Frugal Thanksgiving Dinner Recipes and Costs

As far as costs go, I did not use my price list. I used the Hannaford and Wegmans sites for prices. I actually shop at Market Basket, which is cheaper. I did not use dollar store prices, since my premise is that you only have a gift card to a specific grocery store to spend. And I did not use sales flyer prices. So unless your food cost of living is really high you should be able to do even better than my shopping cart.

I looked up the usual, traditional Thanksgiving dishes, as well as the most popular ones. (I love food window shopping.) I tried to find recipes that were from scratch, with simple ingredients. Sometimes this meant a long search, and possibly a compromise on what ingredients to use. Feel free to use whatever recipe you like, just watch how different ingredients change your total. The good news is that these tried-and-true dishes are classics because they are sturdy recipes. They can stand the occasional ingredient substitution, they don’t cost a million bucks, and many can be made ahead.
Fortunately the sales flyers in November have some excellent deals in both baking supplies and Thanksgiving trimmings. Even if you don’t have time to match the sales to your pantry ingredients and meal plan (see my article about meal planning, you should try it) grab the flyer on your way in the door and take a minute to check it. As I write this I see parsley bunches $0.79 each, and russett potatoes $0.50/lb.

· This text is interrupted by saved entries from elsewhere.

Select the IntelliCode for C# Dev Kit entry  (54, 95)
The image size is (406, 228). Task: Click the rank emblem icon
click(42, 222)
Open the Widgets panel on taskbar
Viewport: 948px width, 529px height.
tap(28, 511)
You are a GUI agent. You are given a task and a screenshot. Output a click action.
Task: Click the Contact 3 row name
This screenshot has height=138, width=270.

I did make some minimal assumptions on what you had in the house. I worked with the theory that you had water, salt, pepper, and spices. If you do not have salt, pepper, and spices, get salt and pepper and cinnamon from the dollar store (with change from the couch cushions?), and do the best you can spicing things. I assumed you would use dry spices in these recipes. I can’t calculate the cost for your water if you pay for it, but I know it’s more than me. I guessed that you had all the utensils and pans you needed. Also I assumed you did not have sales tax on food, like my fellow happy residents of NH. I did not calculate multiple pies or anything like that, if you are feeding a large family everyone will have to be content with a small helping of most dishes. You only NEED three bites, just a taste, to nourish your heart as well as your body.

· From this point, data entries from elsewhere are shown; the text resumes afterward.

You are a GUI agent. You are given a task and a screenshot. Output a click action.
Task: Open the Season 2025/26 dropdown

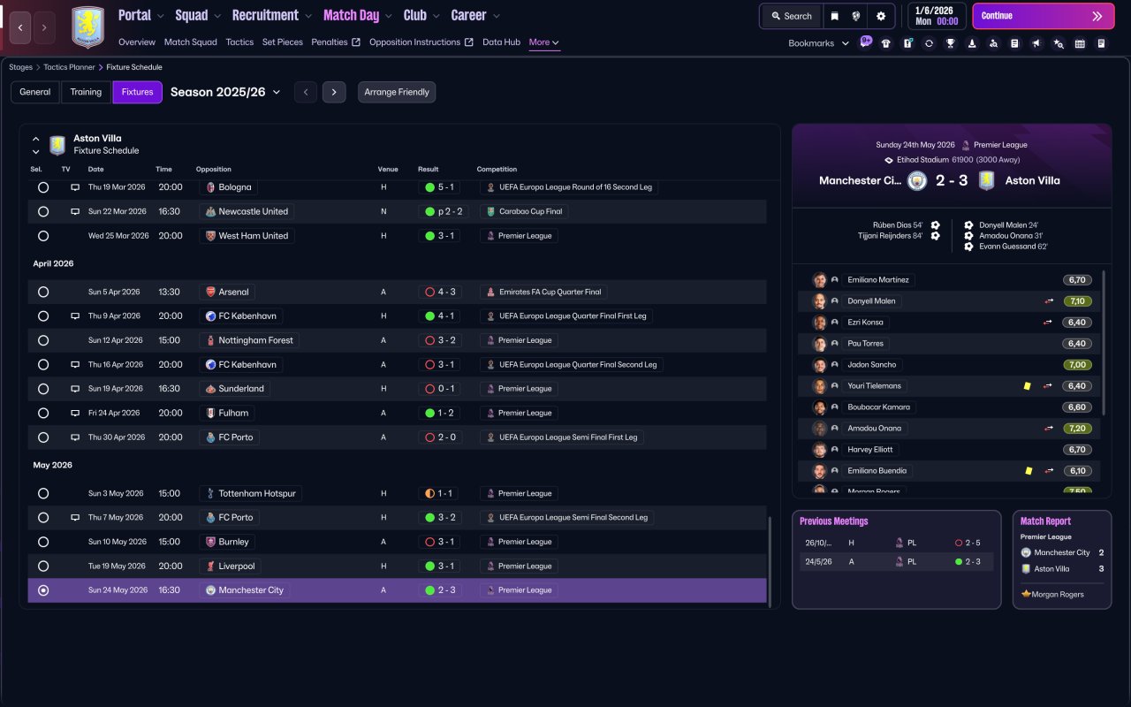pos(225,92)
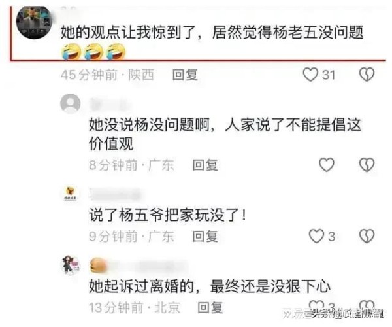Image resolution: width=392 pixels, height=327 pixels.
Task: Like the comment with 31 likes
Action: (x=310, y=75)
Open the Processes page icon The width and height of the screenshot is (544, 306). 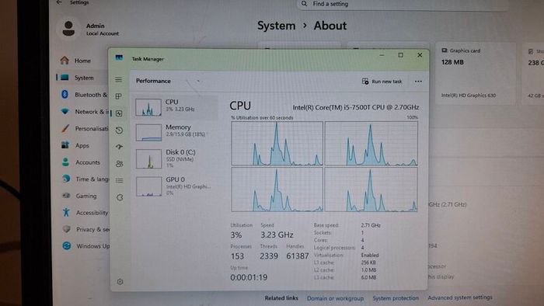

One of the biggest flaws in comparisons like this is that I have to assume that the recipe will yield the same amount as the purchased product. A lot of these are coming out cheaper to purchase, but you won’t get as much food.

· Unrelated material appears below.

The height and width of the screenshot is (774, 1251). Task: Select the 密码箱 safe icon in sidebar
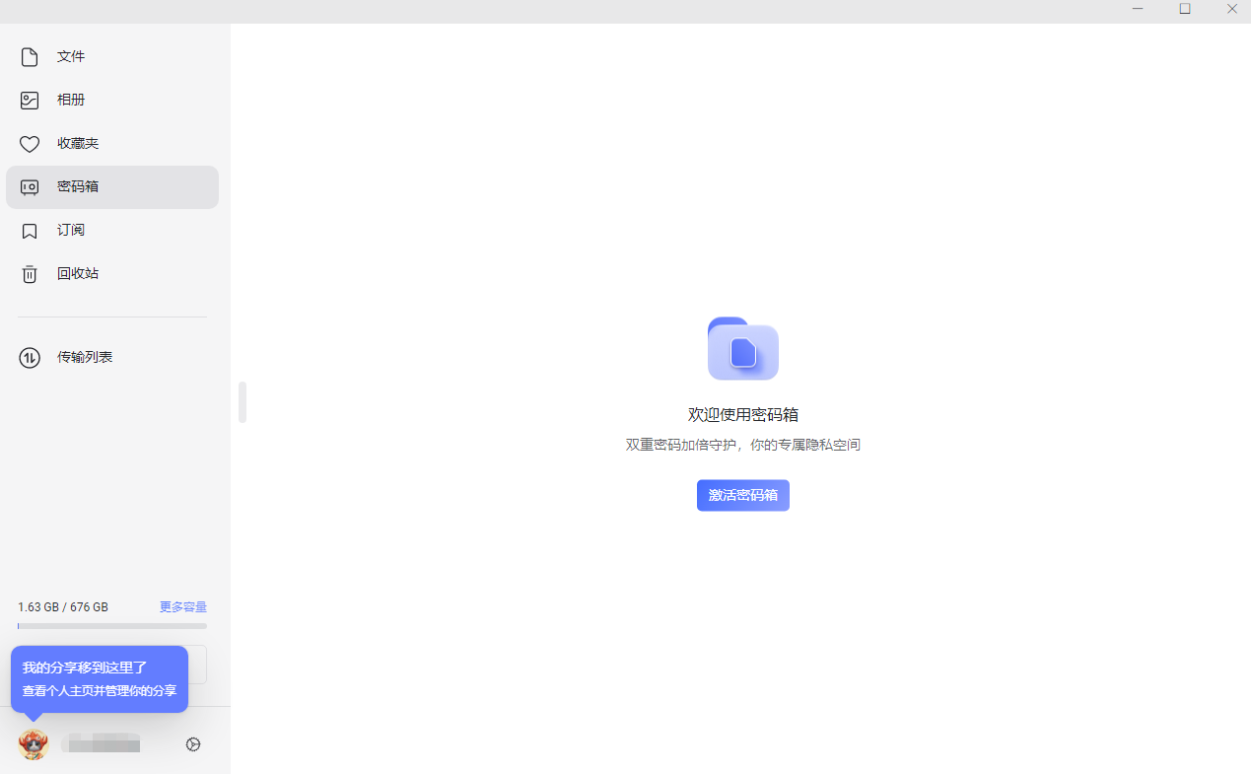(30, 187)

Math makes my head want to explode, especially food math. I must love you guys.

What is this term real food, you say? Don’t panic, it’s nothing weird. It’s just food cooked from scratch. It is how everyone used to cook, for thousands of years, before you could trot to the store and buy box-o-this and can-o-that. Canned tomatoes are ok, but can-o-condensed soup is not. You eliminate processed foods and ingredients. “Real food” isn’t as limiting as many diets, it just requires you to cook your own food. However if you have tried South Beach Diet or Weight Watchers Core you were almost eating real food, except real food is a change of lifestyle, not a diet.


Juicy Turkey Recipe

Rule of thumb for turkey: subtract 3 lb for bones, giblets, etc, then allow 1 lb per person. That does not include leftovers. I buy a 20 lb turkey, but I am feeding six and we love turkey. Actually I buy as many turkeys as I can afford to stick in my freezer. When was the last time you spent under $0.99/lb for meat? It’s such a good deal.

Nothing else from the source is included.